Brano selezionato >>
-=-=-

Suicidio assistito, veneta malata di cancro in Svizzera con Cappato: «Davanti a me l’inferno»
“Ho detto a mio marito e alla mia famiglia: ormai sono a un bivio. Posso prendere una strada un po’ più lunga che mi porta all’inferno e un’altra più breve che mi porta in Svizzera». Adelina, nome di fantasia, è una pensionata veneta di 69 anni, malata terminale di tumore ai polmoni, con metastasi. Destinata a morte certa e dolorosa. Negli ultimi mesi le sue sofferenze sono aumentate al punto che la donna ha deciso per il suicidio assistito. Così ha telefonato al numero dell’associazione Luca Coscioni e ha ottenuto aiuto da Marco Cappato, il tesoriere dell’associazione che ha già accompagnato altri malati terminali in Svizzera, tra loro dj Fabo, per questo è stato anche processato ma assolto. Cappato si trova ora di nuovo in Svizzera insieme alla donna, per dare seguito alla sua volontà.
Per Marco Cappato si tratta di una nuova disobbedienza civile, che rischia di costargli una denuncia e una condanna fino a 15 anni. Infatti, la persona accompagnata al suicidio all’estero non è «tenuta in vita da trattamenti di sostegno vitale», quindi non rientra nei casi previsti dalla sentenza 242\2019 della Corte costituzionale sul caso Cappato\Dj Fabo per l’accesso al suicidio assistito in Italia. «Sono in Svizzera dove ho accompagnato una signora veneta gravemente malata — ha spiegato Cappato —. È stato un viaggio lungo, durato otto ore. Ma solo qui può ottenere quello che deve essere un suo diritto. Sarà libera di scegliere fino alla fine. Questo accade perché in Italia la Corte Costituzionale esclude che possano essere aiutate a morire persone che non sono tenute in vita da macchinari o trattamenti salvavita».
Sarebbe un argomento da campagna elettorale.

-=-=-

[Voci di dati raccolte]
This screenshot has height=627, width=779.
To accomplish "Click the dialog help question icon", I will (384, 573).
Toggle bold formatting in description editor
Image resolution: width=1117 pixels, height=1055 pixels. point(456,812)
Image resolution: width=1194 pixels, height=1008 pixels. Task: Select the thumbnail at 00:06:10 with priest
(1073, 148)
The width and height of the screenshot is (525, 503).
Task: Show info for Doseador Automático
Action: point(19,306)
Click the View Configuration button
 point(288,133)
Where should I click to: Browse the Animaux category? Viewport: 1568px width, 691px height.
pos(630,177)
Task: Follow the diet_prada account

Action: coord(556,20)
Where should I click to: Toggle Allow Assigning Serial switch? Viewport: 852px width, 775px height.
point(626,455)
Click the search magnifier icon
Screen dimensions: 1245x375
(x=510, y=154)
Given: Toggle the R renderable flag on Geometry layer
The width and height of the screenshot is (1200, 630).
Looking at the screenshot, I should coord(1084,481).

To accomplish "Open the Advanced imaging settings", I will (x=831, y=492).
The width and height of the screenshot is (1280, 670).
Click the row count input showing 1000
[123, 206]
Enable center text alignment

-=-=-

Compito da svolgere >> Nell'articolo sul suicidio assistito, quanto è durato il viaggio verso la Svizzera secondo Cappato?

Risposta al compito >> È durato otto ore.